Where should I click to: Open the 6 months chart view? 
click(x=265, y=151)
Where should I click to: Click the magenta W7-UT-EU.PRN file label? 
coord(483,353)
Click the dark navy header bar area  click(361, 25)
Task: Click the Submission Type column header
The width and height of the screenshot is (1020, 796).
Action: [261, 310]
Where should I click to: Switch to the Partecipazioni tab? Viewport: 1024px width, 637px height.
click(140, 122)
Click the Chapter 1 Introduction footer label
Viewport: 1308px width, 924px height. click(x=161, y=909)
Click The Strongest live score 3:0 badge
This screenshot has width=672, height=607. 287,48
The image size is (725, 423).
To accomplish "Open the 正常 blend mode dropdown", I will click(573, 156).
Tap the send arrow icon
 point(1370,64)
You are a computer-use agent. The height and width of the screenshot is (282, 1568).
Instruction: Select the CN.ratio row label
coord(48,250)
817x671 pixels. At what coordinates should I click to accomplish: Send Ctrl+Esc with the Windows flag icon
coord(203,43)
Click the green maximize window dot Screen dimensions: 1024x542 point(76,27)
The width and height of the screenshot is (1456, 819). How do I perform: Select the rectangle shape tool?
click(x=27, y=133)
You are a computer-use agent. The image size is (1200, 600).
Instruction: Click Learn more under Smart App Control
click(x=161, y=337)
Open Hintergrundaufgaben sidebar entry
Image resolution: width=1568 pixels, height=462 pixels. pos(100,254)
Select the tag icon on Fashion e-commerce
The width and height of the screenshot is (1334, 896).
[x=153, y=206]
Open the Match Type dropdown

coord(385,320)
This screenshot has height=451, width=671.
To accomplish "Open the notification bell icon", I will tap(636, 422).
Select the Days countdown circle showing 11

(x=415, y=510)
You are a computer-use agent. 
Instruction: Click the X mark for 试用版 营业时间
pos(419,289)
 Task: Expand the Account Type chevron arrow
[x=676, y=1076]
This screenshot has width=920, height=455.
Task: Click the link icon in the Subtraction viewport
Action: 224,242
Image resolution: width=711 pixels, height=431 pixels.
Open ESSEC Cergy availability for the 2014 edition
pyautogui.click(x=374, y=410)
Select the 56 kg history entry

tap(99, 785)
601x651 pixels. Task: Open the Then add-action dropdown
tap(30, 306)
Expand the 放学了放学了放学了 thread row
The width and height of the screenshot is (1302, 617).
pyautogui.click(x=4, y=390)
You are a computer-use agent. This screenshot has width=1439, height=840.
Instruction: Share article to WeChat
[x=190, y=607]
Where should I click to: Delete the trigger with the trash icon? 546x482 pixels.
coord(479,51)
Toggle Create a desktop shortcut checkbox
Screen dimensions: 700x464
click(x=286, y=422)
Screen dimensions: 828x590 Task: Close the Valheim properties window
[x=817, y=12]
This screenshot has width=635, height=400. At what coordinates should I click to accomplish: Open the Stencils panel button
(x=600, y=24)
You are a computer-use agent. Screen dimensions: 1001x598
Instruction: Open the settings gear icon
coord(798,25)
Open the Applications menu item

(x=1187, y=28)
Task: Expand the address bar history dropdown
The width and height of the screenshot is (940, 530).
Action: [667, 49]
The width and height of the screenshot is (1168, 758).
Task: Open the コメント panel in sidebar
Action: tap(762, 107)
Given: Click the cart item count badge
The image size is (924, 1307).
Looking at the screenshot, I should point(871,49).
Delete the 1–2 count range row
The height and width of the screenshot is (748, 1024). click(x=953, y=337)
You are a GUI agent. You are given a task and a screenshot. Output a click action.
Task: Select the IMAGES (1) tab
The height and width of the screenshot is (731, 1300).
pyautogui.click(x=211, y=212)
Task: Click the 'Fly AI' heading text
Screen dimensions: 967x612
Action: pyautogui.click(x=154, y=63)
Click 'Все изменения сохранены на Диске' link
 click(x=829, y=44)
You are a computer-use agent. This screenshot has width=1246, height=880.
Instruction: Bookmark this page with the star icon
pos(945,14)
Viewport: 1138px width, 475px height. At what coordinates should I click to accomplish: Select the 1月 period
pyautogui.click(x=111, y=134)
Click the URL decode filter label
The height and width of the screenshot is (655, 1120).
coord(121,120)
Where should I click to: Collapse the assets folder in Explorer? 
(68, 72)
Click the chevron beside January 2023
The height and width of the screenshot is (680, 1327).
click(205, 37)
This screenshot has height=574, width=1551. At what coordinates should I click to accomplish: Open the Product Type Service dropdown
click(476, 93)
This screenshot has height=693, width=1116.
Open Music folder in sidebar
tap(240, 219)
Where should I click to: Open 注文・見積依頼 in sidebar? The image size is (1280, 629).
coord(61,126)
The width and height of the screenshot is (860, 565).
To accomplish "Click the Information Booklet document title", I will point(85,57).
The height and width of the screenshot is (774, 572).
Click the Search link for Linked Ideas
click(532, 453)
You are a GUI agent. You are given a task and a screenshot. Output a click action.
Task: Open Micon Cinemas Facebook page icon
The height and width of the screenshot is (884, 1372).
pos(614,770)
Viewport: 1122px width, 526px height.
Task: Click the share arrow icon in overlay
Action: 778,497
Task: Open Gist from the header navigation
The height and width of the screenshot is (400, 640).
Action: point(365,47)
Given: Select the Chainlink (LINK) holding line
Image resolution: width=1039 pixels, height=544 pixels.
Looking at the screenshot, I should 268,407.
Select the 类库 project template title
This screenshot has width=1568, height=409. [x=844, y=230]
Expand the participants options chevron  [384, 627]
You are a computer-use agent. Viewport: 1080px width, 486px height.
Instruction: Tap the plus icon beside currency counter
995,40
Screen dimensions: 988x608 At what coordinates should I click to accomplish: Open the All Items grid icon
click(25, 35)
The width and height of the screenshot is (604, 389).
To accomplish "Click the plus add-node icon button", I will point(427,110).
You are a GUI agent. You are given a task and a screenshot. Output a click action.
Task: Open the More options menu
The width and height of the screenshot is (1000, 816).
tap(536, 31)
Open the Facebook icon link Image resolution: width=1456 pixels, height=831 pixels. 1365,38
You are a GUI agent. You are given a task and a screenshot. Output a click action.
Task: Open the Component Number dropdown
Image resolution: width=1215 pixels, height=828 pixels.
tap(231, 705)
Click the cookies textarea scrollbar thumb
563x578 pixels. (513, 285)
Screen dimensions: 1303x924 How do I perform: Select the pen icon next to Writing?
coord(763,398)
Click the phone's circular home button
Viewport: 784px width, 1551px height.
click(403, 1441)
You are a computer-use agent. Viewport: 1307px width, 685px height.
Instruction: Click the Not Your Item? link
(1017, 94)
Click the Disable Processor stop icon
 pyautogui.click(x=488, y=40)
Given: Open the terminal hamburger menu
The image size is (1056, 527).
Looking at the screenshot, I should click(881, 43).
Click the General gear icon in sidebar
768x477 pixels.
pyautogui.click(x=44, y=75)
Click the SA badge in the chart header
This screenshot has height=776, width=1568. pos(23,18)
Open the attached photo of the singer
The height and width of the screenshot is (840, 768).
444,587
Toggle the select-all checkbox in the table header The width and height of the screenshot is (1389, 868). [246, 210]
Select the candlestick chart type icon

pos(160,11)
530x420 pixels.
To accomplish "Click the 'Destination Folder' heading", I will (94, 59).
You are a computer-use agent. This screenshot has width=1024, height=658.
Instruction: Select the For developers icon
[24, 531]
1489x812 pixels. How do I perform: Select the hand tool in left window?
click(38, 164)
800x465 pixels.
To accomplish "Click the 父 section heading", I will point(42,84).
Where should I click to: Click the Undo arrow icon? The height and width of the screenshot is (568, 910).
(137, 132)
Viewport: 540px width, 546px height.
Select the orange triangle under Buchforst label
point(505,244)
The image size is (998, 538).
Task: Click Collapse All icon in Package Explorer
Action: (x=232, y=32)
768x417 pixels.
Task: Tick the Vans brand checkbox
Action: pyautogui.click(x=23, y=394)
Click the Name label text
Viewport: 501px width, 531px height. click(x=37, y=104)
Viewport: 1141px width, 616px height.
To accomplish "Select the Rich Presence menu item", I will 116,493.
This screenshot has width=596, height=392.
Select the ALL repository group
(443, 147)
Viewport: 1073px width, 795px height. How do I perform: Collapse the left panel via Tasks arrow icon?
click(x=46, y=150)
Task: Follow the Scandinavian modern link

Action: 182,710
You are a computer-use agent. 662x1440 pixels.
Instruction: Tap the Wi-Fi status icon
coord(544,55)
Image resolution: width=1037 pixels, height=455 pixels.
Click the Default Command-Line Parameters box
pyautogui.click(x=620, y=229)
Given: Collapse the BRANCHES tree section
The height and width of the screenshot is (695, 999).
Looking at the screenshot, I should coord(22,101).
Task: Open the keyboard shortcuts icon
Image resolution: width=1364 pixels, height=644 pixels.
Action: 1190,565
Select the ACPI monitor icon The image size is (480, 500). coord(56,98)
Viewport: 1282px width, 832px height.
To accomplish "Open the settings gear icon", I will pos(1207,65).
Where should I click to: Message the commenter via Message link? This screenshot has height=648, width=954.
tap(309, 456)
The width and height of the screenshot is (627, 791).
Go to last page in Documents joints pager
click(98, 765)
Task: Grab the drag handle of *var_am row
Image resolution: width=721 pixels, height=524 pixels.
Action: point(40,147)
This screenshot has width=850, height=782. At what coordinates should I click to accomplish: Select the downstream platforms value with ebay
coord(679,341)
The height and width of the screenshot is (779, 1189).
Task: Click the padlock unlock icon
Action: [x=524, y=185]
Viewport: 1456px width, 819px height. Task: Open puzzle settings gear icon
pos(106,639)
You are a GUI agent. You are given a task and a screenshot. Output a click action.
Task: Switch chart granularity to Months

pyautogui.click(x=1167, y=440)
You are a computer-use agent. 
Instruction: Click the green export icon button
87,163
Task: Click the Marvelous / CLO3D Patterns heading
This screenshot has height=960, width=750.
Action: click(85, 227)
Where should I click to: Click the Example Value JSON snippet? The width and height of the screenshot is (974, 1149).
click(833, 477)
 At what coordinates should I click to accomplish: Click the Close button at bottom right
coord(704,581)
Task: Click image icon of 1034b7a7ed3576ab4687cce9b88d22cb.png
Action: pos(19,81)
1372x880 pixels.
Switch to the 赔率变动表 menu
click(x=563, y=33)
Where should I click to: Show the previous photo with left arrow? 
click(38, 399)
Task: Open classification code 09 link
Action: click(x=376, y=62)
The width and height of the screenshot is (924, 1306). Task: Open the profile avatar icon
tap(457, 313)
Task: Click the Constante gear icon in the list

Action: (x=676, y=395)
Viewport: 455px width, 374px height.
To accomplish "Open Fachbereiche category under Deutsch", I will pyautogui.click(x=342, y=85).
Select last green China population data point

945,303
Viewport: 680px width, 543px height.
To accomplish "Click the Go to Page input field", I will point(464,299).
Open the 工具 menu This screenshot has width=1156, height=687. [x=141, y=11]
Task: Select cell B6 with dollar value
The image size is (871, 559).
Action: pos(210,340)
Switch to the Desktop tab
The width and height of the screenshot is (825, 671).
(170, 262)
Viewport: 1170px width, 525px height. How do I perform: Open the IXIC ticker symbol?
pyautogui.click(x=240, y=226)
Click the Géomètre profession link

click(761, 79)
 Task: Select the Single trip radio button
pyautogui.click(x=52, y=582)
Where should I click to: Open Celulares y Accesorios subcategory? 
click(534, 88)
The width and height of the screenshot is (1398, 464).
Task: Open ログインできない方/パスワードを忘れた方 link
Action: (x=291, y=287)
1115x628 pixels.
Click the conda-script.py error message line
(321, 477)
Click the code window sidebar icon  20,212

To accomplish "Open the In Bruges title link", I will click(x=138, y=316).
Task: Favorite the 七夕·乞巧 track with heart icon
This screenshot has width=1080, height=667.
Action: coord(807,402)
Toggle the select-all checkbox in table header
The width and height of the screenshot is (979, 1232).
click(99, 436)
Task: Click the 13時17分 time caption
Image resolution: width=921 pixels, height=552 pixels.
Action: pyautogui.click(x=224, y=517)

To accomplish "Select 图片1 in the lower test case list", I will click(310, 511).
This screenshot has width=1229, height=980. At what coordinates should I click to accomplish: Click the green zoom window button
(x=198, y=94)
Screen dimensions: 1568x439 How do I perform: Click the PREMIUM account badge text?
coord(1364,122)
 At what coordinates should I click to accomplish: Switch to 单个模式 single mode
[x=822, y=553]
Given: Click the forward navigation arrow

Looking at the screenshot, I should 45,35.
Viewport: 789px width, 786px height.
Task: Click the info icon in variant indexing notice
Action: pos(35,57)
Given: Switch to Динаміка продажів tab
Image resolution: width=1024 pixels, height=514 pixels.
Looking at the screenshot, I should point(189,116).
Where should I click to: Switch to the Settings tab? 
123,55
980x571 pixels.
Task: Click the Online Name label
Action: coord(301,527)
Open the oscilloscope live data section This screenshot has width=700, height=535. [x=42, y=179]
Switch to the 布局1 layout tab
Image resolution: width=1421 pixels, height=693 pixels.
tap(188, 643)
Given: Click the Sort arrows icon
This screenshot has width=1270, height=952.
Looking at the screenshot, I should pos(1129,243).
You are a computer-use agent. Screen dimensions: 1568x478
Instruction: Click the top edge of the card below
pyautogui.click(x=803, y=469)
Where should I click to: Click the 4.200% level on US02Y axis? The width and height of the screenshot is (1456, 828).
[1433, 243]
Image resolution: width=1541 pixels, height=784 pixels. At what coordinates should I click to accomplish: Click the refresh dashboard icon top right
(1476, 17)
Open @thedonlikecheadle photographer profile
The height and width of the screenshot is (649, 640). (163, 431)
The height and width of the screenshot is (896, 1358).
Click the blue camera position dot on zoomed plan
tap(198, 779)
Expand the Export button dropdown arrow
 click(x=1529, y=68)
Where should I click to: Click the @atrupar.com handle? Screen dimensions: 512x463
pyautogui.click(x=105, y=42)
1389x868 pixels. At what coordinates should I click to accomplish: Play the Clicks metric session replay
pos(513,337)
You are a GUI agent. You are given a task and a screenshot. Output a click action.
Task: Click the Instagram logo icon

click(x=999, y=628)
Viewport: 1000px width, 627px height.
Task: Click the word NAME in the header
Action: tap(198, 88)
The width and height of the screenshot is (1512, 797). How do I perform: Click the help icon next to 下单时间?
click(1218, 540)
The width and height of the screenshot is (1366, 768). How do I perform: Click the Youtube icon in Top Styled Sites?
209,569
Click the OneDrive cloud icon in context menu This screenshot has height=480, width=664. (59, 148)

Work to be completed — From the line containing "The width and height of the screenshot is (1512, 797)." to the final line of the entries, print every line exactly and nothing else.

Written reply —
The width and height of the screenshot is (1512, 797). How do I perform: Click the help icon next to 下单时间?
click(1218, 540)
The width and height of the screenshot is (1366, 768). How do I perform: Click the Youtube icon in Top Styled Sites?
209,569
Click the OneDrive cloud icon in context menu This screenshot has height=480, width=664. (59, 148)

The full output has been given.